» **TASKS**:
a: Reproduce word for word the part of the 5G thermal management passage starting with "5G deployment is in full swing with mid-band" and going on through "materials and thermal interface materials.".
b: List every technology or material that the first paragraph of the 5G thermal management passage says the report analyzes trends in.

[Opening PAGE EXTRACT section]

5G deployment is in full swing with continued deployment of infrastructure and 5G compatible devices. However, there are still many challenges to address with many material-level challenges around thermal management. This report considers the evolution of 5G antenna design and components to analyse trends in semiconductor technology, the associated die attach materials, power supplies and thermal interface materials. Current and emerging technologies are described along with forecasts across these categories through to 2032.
5G deployment is in full swing with mid-band infrastructure installed by the end of 2021 representing nearly 6 times what it was in 2019. However, this doesn't mean that all of the challenges have been solved. Much of the 5G infrastructure is repurposed 4G equipment at lower frequency bands. The real transition to 5G comes from the adoption of higher frequencies which have largely been categorised into sub-6 GHz and mmWave (> 20 GHz) bands. One of the key challenges is thermal management. As 5G deployment transitions to higher frequency, the antenna design, technology and material choices transition too. This will impact several factors such as the semiconductor technology, the associated die attach materials and thermal interface materials.

[Closing PAGE EXTRACT section]
[Opening EXCERPTED DATA section]

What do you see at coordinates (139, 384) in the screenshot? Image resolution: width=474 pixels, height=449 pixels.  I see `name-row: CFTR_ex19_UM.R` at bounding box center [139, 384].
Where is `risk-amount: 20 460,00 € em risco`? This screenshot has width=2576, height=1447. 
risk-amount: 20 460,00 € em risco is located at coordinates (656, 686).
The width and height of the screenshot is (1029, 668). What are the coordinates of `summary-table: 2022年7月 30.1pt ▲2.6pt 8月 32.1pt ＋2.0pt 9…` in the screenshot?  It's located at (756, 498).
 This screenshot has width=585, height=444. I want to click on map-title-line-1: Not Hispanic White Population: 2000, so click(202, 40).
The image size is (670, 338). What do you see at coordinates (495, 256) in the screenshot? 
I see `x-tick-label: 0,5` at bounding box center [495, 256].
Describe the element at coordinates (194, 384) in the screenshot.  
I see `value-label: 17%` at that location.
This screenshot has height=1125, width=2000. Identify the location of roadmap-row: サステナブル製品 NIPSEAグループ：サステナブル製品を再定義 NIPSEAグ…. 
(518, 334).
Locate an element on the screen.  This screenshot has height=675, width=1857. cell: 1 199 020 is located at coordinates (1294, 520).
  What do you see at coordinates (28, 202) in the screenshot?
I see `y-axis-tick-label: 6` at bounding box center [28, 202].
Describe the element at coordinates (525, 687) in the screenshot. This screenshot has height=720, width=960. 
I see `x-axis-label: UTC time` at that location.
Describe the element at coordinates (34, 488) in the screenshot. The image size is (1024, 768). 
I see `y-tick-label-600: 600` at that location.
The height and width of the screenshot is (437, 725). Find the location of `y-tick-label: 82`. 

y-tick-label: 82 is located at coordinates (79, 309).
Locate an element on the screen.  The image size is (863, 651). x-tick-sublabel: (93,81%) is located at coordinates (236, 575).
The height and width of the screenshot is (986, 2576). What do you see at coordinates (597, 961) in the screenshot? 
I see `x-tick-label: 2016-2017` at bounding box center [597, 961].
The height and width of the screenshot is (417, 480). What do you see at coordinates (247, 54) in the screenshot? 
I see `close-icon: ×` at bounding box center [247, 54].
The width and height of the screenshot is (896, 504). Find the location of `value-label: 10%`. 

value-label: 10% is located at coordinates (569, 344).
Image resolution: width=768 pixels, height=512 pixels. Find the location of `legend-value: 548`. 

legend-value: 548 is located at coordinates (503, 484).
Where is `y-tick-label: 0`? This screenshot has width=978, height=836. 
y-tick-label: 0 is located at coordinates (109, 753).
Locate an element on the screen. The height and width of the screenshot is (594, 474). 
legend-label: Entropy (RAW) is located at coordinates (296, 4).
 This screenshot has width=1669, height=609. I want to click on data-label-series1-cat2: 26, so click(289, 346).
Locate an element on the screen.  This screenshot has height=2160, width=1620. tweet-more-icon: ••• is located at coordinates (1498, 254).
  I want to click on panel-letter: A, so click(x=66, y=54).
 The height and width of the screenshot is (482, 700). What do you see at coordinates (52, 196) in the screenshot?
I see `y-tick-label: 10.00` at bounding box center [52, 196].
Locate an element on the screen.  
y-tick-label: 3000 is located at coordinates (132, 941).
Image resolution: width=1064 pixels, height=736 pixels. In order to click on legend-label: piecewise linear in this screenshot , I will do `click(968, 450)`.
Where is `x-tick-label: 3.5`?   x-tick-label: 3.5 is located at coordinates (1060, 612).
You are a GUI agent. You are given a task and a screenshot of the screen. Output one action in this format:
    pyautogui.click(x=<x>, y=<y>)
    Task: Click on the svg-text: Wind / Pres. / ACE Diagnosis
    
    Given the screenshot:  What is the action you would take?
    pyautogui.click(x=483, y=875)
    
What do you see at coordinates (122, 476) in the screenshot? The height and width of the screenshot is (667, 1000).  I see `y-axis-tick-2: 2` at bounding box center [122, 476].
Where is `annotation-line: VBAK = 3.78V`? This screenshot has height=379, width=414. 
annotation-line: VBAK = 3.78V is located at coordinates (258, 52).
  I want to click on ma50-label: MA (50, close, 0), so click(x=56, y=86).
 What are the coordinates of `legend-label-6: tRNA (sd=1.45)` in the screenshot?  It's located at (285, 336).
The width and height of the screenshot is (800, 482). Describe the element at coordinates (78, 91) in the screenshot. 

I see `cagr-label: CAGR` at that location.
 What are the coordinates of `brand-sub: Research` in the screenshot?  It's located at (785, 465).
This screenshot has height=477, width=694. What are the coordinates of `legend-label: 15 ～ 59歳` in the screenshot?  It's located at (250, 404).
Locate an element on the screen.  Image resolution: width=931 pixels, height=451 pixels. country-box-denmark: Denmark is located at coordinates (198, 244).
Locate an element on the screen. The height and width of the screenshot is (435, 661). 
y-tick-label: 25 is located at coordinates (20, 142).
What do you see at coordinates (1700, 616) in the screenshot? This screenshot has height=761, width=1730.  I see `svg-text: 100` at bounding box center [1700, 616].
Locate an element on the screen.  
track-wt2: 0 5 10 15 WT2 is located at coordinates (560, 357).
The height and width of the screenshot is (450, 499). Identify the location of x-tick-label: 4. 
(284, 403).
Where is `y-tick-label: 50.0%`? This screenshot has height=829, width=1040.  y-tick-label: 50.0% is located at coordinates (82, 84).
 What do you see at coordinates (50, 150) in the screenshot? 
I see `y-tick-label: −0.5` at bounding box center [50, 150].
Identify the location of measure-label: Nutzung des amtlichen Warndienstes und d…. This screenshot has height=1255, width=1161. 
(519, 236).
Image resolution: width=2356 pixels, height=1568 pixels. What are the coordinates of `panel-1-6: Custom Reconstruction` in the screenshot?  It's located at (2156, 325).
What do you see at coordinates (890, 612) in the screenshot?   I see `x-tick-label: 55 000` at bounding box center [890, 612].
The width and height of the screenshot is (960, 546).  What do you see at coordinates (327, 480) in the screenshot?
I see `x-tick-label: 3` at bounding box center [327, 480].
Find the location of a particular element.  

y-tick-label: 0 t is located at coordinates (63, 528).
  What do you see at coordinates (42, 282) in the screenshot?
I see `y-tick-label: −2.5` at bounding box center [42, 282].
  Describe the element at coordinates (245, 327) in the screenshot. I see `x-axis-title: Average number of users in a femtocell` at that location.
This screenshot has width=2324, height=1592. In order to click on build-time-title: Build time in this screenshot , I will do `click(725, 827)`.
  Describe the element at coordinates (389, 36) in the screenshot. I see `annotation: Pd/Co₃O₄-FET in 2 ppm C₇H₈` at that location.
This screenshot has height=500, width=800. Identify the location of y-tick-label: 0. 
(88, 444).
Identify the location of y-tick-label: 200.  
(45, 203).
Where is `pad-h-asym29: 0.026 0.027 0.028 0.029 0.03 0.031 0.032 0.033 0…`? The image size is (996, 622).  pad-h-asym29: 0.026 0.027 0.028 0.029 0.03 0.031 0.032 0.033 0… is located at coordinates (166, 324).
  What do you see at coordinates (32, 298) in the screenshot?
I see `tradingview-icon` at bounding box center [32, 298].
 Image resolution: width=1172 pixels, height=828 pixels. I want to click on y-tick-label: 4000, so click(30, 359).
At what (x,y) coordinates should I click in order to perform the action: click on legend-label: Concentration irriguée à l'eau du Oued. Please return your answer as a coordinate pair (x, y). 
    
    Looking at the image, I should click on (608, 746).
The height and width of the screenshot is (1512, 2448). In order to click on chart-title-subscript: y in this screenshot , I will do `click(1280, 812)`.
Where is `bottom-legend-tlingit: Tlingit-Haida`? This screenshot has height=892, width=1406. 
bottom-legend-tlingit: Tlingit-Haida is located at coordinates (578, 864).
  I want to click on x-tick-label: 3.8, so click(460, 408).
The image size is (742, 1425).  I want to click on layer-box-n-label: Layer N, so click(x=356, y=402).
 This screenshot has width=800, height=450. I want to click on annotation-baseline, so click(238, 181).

[Closing EXCERPTED DATA section]

» **PROBLEM SOLUTIONS**:
a:
5G deployment is in full swing with mid-band infrastructure installed by the end of 2021 representing nearly 6 times what it was in 2019. However, this doesn't mean that all of the challenges have been solved. Much of the 5G infrastructure is repurposed 4G equipment at lower frequency bands. The real transition to 5G comes from the adoption of higher frequencies which have largely been categorised into sub-6 GHz and mmWave (> 20 GHz) bands. One of the key challenges is thermal management. As 5G deployment transitions to higher frequency, the antenna design, technology and material choices transition too. This will impact several factors such as the semiconductor technology, the associated die attach materials and thermal interface materials.

b:
- Semiconductor technology
- The associated die attach materials
- Power supplies
- Thermal interface materials